Item coordinate data
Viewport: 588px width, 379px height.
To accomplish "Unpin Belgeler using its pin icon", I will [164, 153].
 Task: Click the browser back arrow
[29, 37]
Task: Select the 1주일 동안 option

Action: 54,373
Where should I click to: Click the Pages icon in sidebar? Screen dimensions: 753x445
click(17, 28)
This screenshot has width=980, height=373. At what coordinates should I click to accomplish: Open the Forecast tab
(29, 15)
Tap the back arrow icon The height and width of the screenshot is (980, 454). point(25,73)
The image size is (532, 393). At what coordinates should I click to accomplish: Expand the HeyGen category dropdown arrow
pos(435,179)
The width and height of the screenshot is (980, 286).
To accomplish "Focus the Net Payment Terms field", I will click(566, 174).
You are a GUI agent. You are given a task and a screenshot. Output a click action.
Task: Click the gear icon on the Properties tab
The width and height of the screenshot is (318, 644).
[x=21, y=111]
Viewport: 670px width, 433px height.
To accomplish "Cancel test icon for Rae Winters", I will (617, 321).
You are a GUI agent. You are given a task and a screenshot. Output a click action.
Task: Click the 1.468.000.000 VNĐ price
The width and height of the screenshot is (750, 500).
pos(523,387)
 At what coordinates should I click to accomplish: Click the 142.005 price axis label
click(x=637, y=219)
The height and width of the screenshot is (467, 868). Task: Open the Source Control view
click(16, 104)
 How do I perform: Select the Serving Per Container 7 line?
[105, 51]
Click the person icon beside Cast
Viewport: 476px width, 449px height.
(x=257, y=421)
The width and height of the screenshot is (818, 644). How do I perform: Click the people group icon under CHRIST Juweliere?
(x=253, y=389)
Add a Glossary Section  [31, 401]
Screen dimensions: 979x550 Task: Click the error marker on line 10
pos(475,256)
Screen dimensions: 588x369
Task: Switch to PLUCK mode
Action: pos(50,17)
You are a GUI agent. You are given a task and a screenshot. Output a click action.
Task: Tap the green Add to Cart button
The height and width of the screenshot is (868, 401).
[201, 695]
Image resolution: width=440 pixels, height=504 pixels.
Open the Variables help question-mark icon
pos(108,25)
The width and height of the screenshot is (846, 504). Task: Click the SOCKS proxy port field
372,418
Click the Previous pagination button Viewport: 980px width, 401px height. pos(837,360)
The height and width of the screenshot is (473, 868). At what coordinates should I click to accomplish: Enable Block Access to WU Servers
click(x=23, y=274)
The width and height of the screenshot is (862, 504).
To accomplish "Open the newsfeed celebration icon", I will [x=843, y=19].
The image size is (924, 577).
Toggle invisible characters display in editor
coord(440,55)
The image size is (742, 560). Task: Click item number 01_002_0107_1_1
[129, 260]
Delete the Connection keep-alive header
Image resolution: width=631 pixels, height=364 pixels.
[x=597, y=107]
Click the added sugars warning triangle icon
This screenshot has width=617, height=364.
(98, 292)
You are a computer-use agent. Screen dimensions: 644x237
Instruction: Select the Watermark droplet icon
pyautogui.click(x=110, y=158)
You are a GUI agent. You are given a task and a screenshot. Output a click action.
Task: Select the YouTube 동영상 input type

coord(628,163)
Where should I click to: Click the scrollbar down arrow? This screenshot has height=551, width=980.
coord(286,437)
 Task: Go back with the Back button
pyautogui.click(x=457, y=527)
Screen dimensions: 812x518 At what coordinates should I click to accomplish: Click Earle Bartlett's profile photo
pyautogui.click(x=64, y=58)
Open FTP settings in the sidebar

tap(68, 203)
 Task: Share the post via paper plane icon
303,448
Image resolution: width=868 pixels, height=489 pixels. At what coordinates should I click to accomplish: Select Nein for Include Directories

To do = Put the lines of the material from the line with "Screen dimensions: 979x550" to the line with "Click the Previous" into a Markdown table with the columns Row and Line. Number each row and omit blank lines.

Answer to the problem =
| Row | Line |
|---|---|
| 1 | Screen dimensions: 979x550 Task: Click the error marker on line 10 |
| 2 | pos(475,256) |
| 3 | Screen dimensions: 588x369 |
| 4 | Task: Switch to PLUCK mode |
| 5 | Action: pos(50,17) |
| 6 | You are a GUI agent. You are given a task and a screenshot. Output a click action. |
| 7 | Task: Tap the green Add to Cart button |
| 8 | The height and width of the screenshot is (868, 401). |
| 9 | [201, 695] |
| 10 | Image resolution: width=440 pixels, height=504 pixels. |
| 11 | Open the Variables help question-mark icon |
| 12 | pos(108,25) |
| 13 | The width and height of the screenshot is (846, 504). Task: Click the SOCKS proxy port field |
| 14 | 372,418 |
| 15 | Click the Previous pagination button Viewport: 980px width, 401px height. pos(837,360) |